First, the museum’s founder, H. Spencer Lewis, also founded the nonprofit known as the Ancient Mystical Order Rosae Crucis (AMORC) in New York in 1915. However, the organization claims its roots stretch back to the mystery schools of ancient Egypt, and its members hold a strong affinity for all things ancient Egyptian as well as a mishmash of historical spiritual movements and traditions. While the group studies teachings related to everything from medieval alchemy to the Kabbalah, members maintain that the order is not a religion nor a cult, but a way to uncover universal truths and work on self-improvement. The group does not evangelize.
“It’s a philosophical organization,” said the Rosicrucian Egyptian Museum’s Executive Director Julie Scott, adding that members come from numerous religious backgrounds. “We study natural laws and the world around us. … The Rosicrucian teachings are available to anyone who wants to sincerely commit.”
In the early 20th century, Lewis was drawn not only to California’s free-thinking ways, Scott said, but also to land in San Jose, which was fairly cheap, and he moved the order’s headquarters to San Jose in 1927.
After the society acquired artifacts from excavations of the Egyptian city of Amarna in the 1920s, the idea for a museum was born. Artifact one was a Sekhmet lion goddess statue that held a place of honor at Lewis’ workstation. The collection ballooned after Lewis led a journey through Egypt in 1929 that encouraged the donation of additional artifacts and funds to his endeavor—and more acquisitions.
While mining tombs for non-archaeological purposes is no longer in vogue, the museum says that it maintains a dialogue with Egyptian authorities and will return any objects if asked.
“At first, he kept one artifact on his desk,” Scott said, “and he would say, ‘This is the Rosicrucian Egyptian Museum.’ And then after that, he would very astutely buy artifacts.”
In 1932, the order opened the Rosicrucian Egyptian Oriental Museum for its burgeoning collection and, by 1966, opened the facility that greets visitors today.
Sitting on 6.5 acres, the Rosicrucian Egyptian Museum now contains more than 4,000 ancient Egyptian artifacts and shares grounds with a research library, a peace garden modeled after those of Egypt’s 18th dynasty, an outdoor labyrinth, the order’s grand temple and a planetarium. The organization also plans to open a museum dedicated to alchemy in the next few years.
So What’s Inside?
Of the 4,000 objects, about 75% are on display, Scott told The Standard.
The collection encompasses everything from elaborately decorated sarcophagi and statues of royalty—including a rare life-size statue of Cleopatra—to objects that ancient Egyptians used in their daily lives.
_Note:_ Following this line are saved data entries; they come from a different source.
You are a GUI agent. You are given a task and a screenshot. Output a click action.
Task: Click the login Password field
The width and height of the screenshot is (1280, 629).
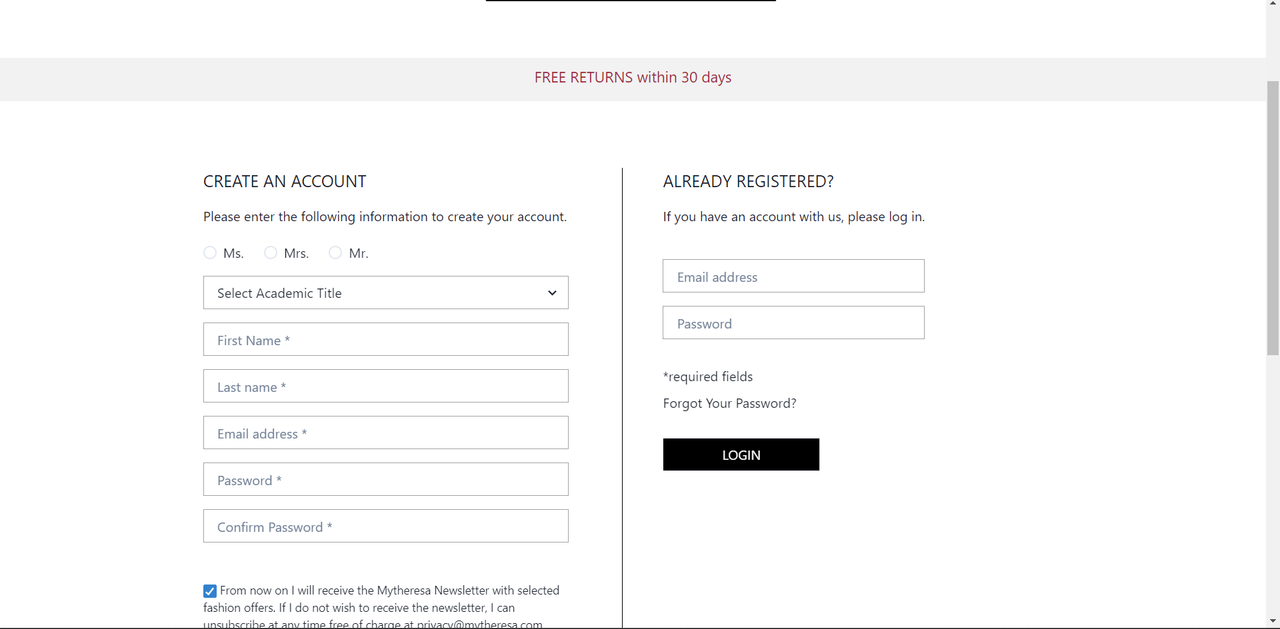point(793,323)
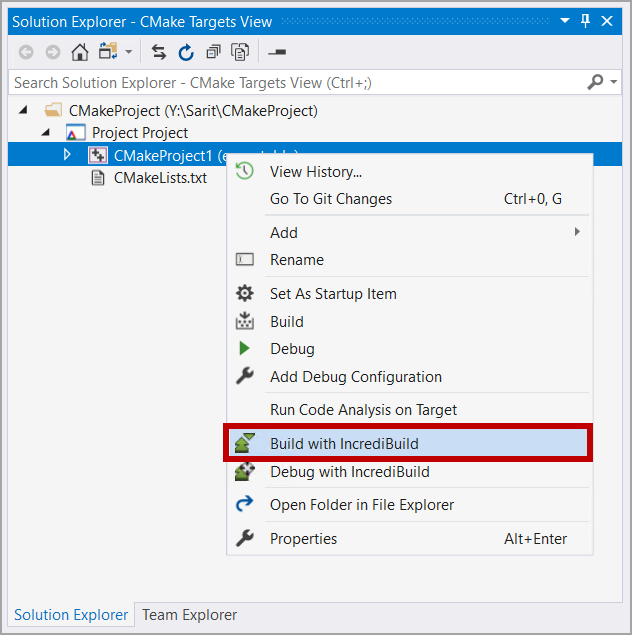Toggle the Show All Files icon
Viewport: 632px width, 635px height.
pos(240,53)
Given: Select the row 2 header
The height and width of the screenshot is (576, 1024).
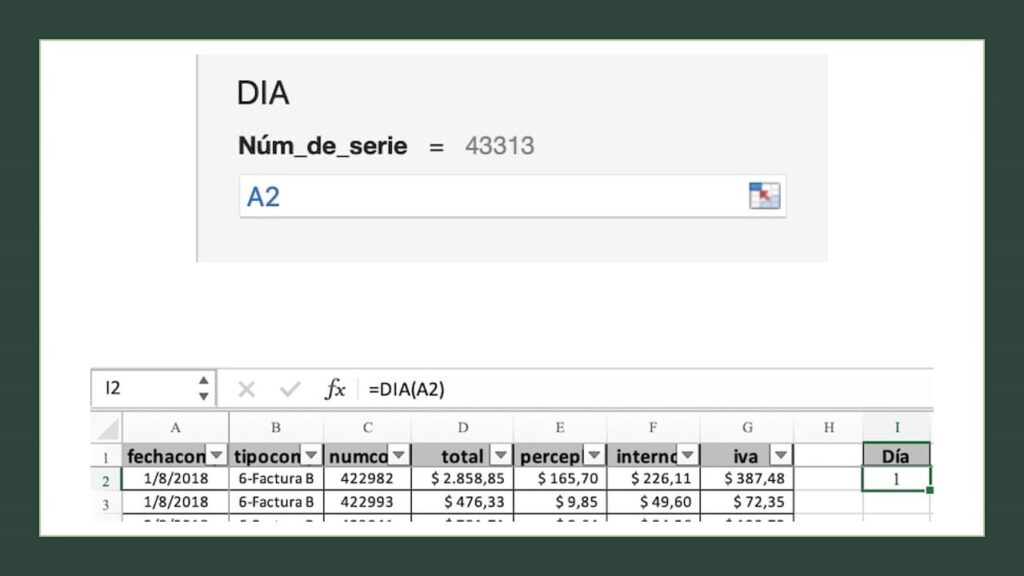Looking at the screenshot, I should [x=107, y=478].
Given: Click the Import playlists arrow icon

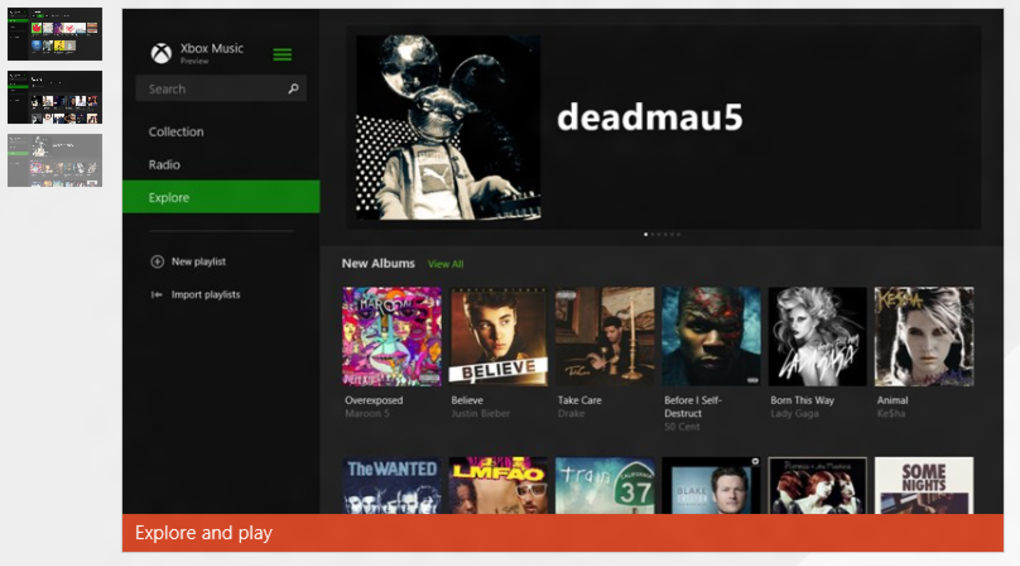Looking at the screenshot, I should tap(157, 295).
Think eye makeup containers, hair extensions and a 3,500-year-old version of Senet, a popular ancient Egyptian board game. The museum is also home to flints and arrowheads that date back hundreds of thousands of years and Sumerian clay tablets with the indentations of cuneiform, the earliest known form of human writing.
“One misconception about the museum is that it’s all replicas,” Scott said. “Everything on display behind glass is authentic. What we have is real and ancient.”
There is one notable replica: a tomb built into the guts of the building that offers a unique immersive experience. Modeled after crypts in Beni Hasan, Egypt, the reproduction invites visitors to pretend they’re exploring an ancient resting place. Visitors step through underground chambers with depictions of ancient Egyptian spiritual rituals.
Elsewhere, the collection includes five human mummies and a menagerie of 34 preserved animals, including several cats and two baby crocodiles dedicated to the god Sobek. A baboon mummy donation to the Egyptian god Thoth turned out to be a fake—an X-ray taken by National Geographic’s The Mummy Road Show in 2002 showed that the piece of faux taxidermy was built around a jar and made of wood, according to a sign nearby—but it’s still a favorite artifact among visitors.
At the end of the day, however, the museum wants to dispel modern-day perceptions that the ancient Egyptians were obsessed with only death and the afterlife.
“The mission is for our guests to experience people who lived in another time,” Scott said.
The Rosicrucian Egyptian Museum
📍1660 Park Ave., San Jose
🗓️ Fridays, 10 a.m.-5 p.m. | Saturdays and Sundays, 11 a.m.-6 p.m.